25 juin 2005. Mahyar Monshipour, champion du monde WBA des poids super-coqs, défend au Futuroscope de Poitiers son titre face au mexicain Julio Zarate. Pour Hebdoscope, il revient sur ce combat qui fait désormais parti des annales de la boxe française.
6 … 7 … 8 … Boxe
Cela faisait exactement 40 mois que je n’avais plus entendu ce décompte, si tenté que lors du dernier décompte, un 18 mars, je l’aie réellement écouté, entendu !!!
On était au quatrième round de la cinquième défense de mon titre. On était au Futuroscope, à onze kilomètres de mon domicile, devant le postier, le cafetier, le restaurateur, le pharmacien et tous ceux qui constituaient mon monde de tous les jours. Mon quotidien.
C’était un 25 juin, un samedi, de ceux propices aux joutes sportives. J’avais déjà effectué une longue préparation pour affronter un rugueux japonais, Shigeru Nakazato, le 29 avril précédent à Marseille. J’étais sorti vainqueur d’un véritable bras de fer en six reprises et après un court repos de trois-quatre jours, mes pas m’avaient à nouveau ramené à la salle et sur la piste.
Les deux combats n’étaient séparés que de huit semaines. Un trop court temps pour récupérer et recommencer. Mais de concert avec Mohamed Benama, « Ben », nous avions fait un mixte de deux préparations combinées. Il ne s’agissait pas là de préparer un combat, le gagner, se reposer et en préparer un nouveau. Il s’agissait de repartir aussitôt et repréparer une guerre. Parce que c’est bien de cela qu’il s’agit sur un ring, ce cercle mal nommé.
Une alarme était apparue la semaine précèdent le combat.
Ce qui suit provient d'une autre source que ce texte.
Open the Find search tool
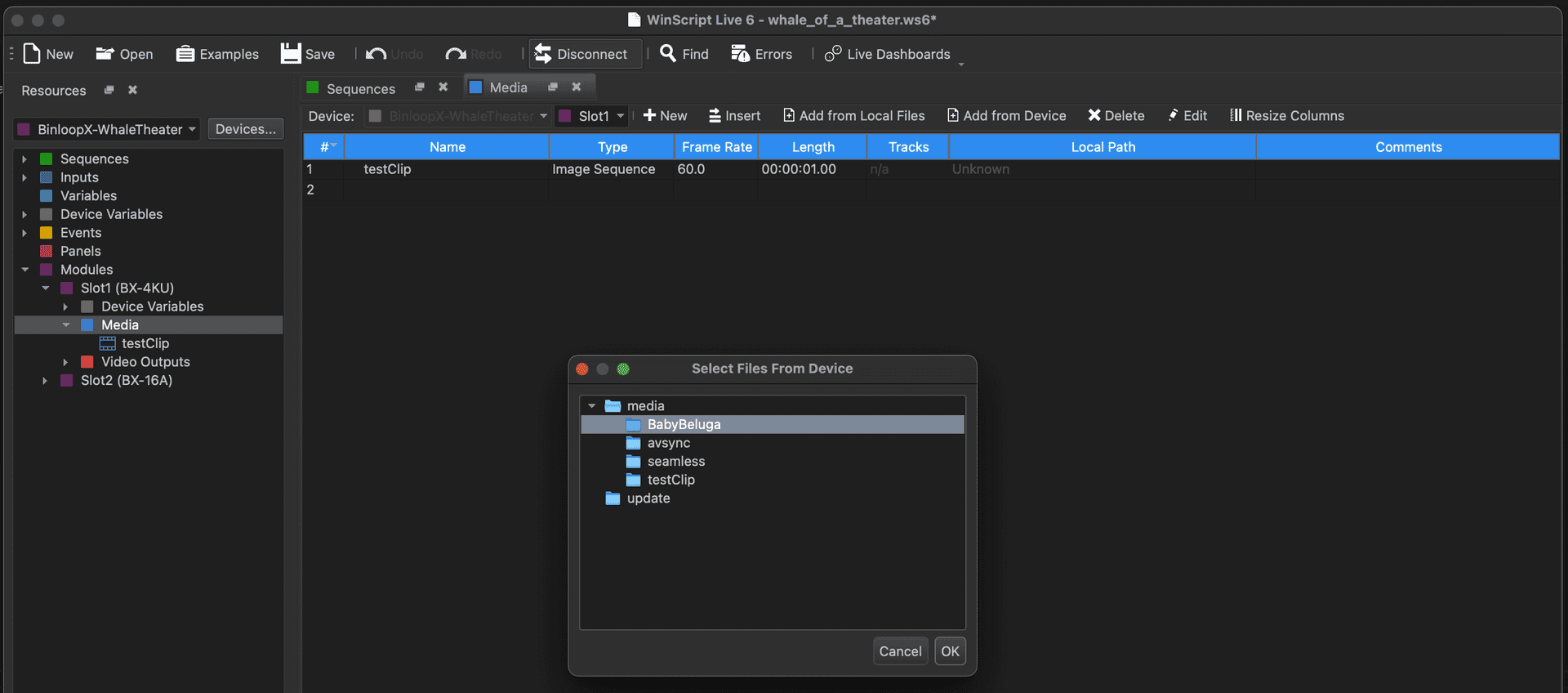The height and width of the screenshot is (693, 1568). click(684, 54)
Une alerte, un appel à la prudence. J’étais assis dans le petit jardin de notre pavillon de la cité américaine toute proche du Centre hospitalier universitaire (C.H.U) Jacques Coeur. Il faisait beau et j’avais envie de voir la beauté de l’horizon formé de l’union du ciel et de la mer, de voir la beauté de cette moitié de l’humanité habillée de petits morceaux de tissus dès que la mer et le soleil apparaissent.
J’avais envie de flânerie et d’inconscience. J’avais envie d’ailleurs.
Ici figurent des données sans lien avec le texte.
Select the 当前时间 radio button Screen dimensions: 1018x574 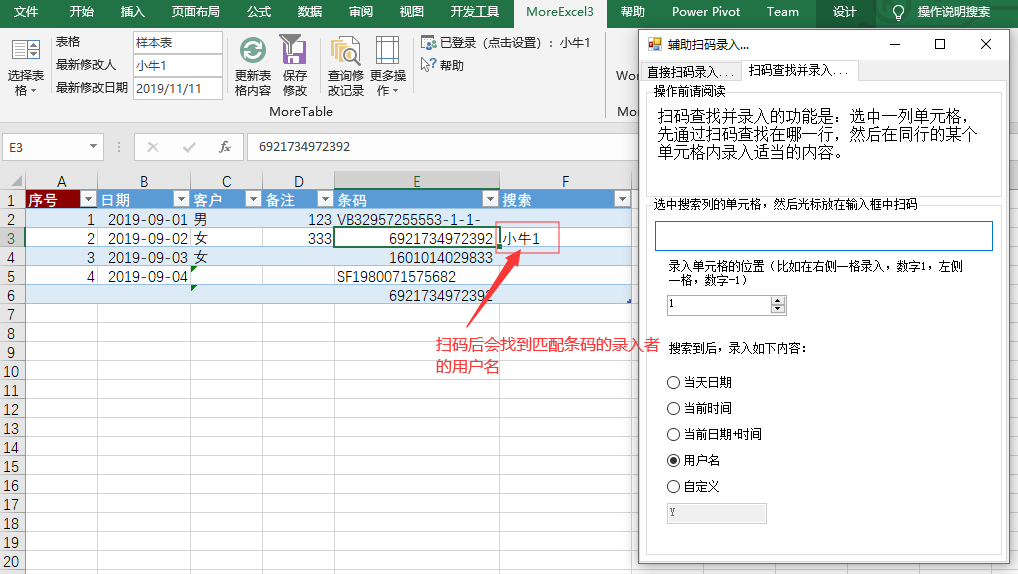point(673,408)

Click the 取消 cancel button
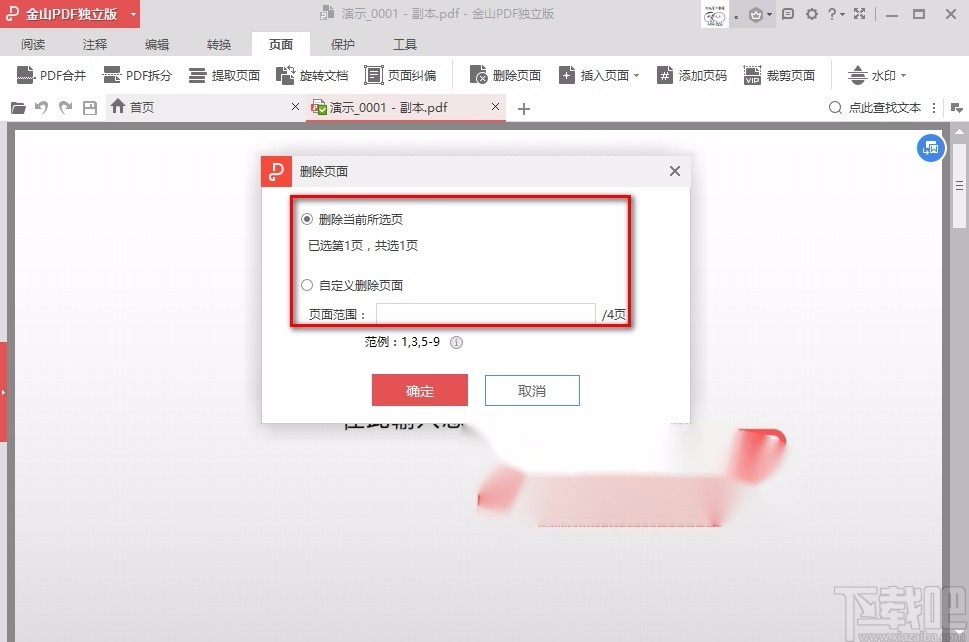point(531,390)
Et là, après une seconde préparation faite de sueur, de coups et de courses à en perdre le souffle, il fallait que je me batte à nouveau, encore et encore. Car je n’étais ni bagarreur, ni agressif. Je voulais bien revêtir l’habit de lumière du destructeur que je donnais à voir, il ne fallait pas pousser, pas si tôt. Aussi, affable avec les autres, je m’enfermais pourtant sur moi au dernier moment, juste avant la mise à mort.
Mise à mort.
Le lac, celui de l’amphithéâtre du Futuroscope était rempli de milliers de passionnés, de poitevins, de connaissances, de copains et d’amis. Ils étaient venus me voir triompher. Les autres, ceux qui viennent te voir lécher le sol, ramper, rouler, rompre, mourir…il fallait les décevoir.
Recevoir l’ovation à mon entrée sur le ring. Mes yeux humides, d’abord par l’émotion de cet accueil, ensuite par ma dévotion pour l’hymne de mon pays. Comme d’habitude, je l’ai chanté. J’ai chanté la marseillaise. Elle était jouée pour moi donc je l’ai chantée.
Julio était déjà là entouré de son équipe, une équipe de « pros » venue de Mexique. Il était là à m’attendre parce que le champion rentre en dernier sur le ring. Il n’a pas à attendre. Deux années avant, exactement vingt-quatre mois avant, c’était moi qui avais dû attendre en challenger le champion. Aujourd’hui, c’était moi le champ.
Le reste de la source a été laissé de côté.